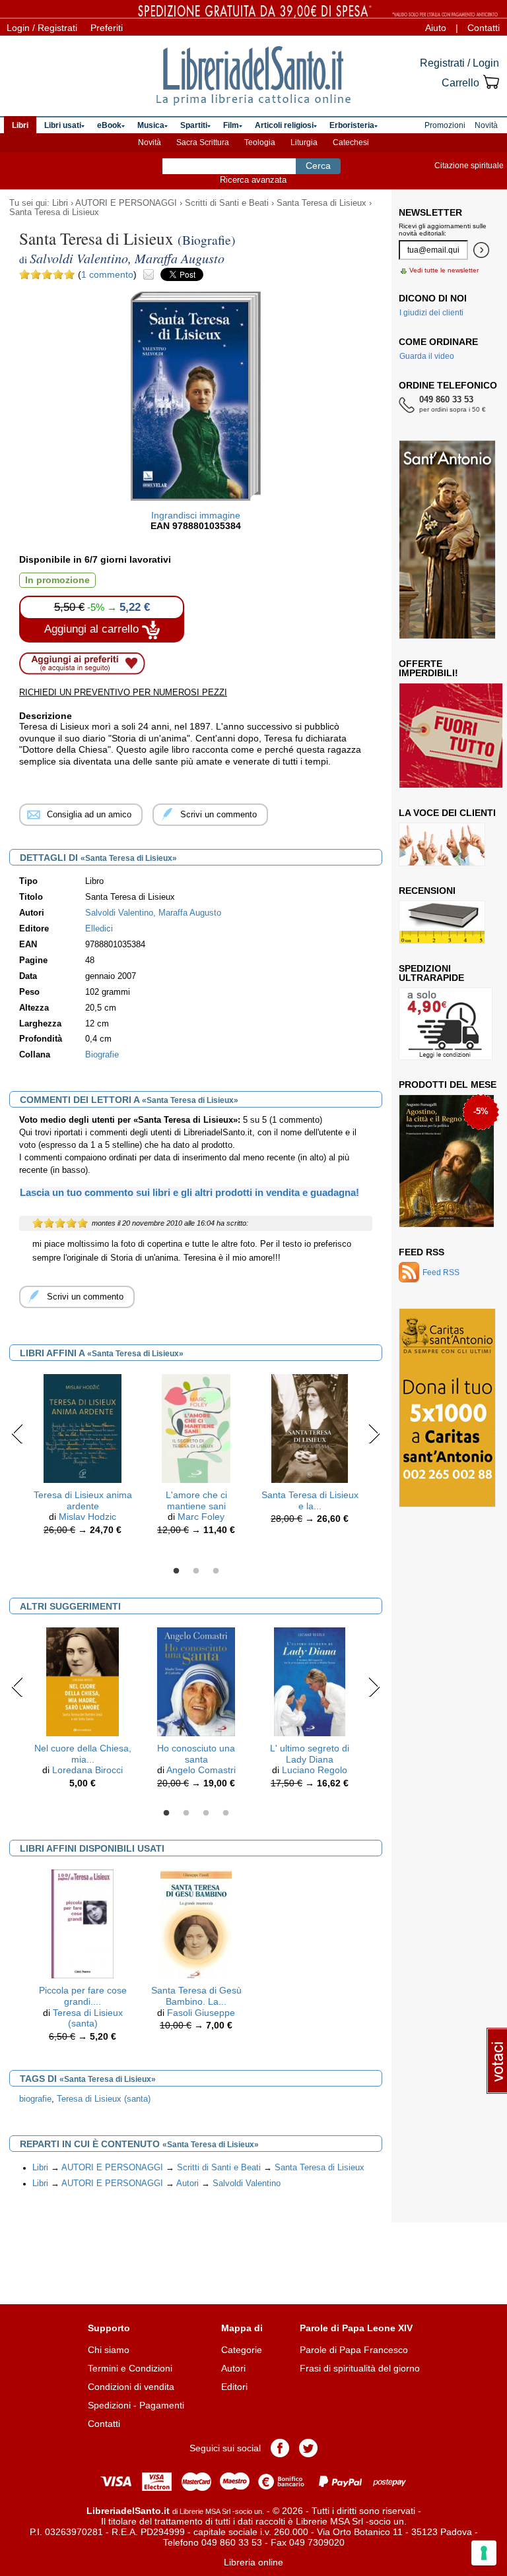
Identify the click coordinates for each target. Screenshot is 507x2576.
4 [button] (225, 1813)
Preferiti (106, 27)
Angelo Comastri (201, 1770)
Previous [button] (17, 1433)
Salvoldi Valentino (247, 2183)
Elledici (99, 928)
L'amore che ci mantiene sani (196, 1500)
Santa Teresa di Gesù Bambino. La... (196, 1996)
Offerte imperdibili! (428, 668)
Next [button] (374, 1433)
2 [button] (196, 1571)
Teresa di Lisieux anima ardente (83, 1500)
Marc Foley (201, 1516)
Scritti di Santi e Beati (227, 203)
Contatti (483, 27)
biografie (35, 2099)
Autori (187, 2183)
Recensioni (427, 890)
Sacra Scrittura (202, 142)
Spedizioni (109, 2405)
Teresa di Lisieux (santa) (88, 2018)
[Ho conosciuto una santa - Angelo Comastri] (196, 1681)
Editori (234, 2386)
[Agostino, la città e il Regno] (446, 1161)
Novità (149, 142)
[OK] (481, 250)
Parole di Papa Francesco (354, 2349)
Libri (60, 203)
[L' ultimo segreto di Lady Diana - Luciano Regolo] (309, 1681)
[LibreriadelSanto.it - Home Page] (253, 76)
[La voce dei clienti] (442, 844)
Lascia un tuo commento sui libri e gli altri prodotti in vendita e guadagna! (189, 1192)
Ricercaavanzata (253, 179)
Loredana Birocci (87, 1770)
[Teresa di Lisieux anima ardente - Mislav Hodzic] (82, 1427)
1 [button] (176, 1571)
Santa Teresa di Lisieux (321, 203)
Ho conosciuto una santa (196, 1754)
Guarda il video (426, 356)
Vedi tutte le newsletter (444, 270)
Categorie (241, 2349)
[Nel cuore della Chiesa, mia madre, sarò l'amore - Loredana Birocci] (82, 1681)
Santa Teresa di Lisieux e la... (309, 1500)
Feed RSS (421, 1252)
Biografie (102, 1054)
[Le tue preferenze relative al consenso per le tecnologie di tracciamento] (483, 2552)
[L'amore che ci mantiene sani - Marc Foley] (196, 1427)
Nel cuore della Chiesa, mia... (82, 1754)
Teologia (259, 142)
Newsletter (430, 212)
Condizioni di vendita (131, 2386)
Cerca (318, 165)
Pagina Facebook (280, 2448)
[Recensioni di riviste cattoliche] (442, 922)
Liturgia (304, 142)
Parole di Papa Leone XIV (356, 2328)
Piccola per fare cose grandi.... (83, 1996)
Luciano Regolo (314, 1770)
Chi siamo (108, 2349)
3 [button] (215, 1571)
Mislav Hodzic (87, 1516)
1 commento (107, 274)
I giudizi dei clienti (431, 312)
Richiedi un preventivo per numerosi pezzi (123, 692)
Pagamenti (161, 2405)
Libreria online (253, 2562)
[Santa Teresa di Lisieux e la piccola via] (309, 1427)
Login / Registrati (42, 27)
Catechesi (351, 142)
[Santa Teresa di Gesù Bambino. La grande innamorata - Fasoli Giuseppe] (196, 1923)
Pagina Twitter (308, 2448)
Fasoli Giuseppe (201, 2012)
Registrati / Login (459, 63)
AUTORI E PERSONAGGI (126, 203)
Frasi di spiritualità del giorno (360, 2368)
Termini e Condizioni (130, 2368)
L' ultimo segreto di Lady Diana (309, 1754)
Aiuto (435, 27)
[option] (82, 1458)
• • • • •
EXERCISE OBJECTIVE:
Where a line of the data holds the word "conosciuto", copy that line.

REPLY TO THE EXERCISE:
[Ho conosciuto una santa - Angelo Comastri] (196, 1681)
Ho conosciuto una santa (196, 1754)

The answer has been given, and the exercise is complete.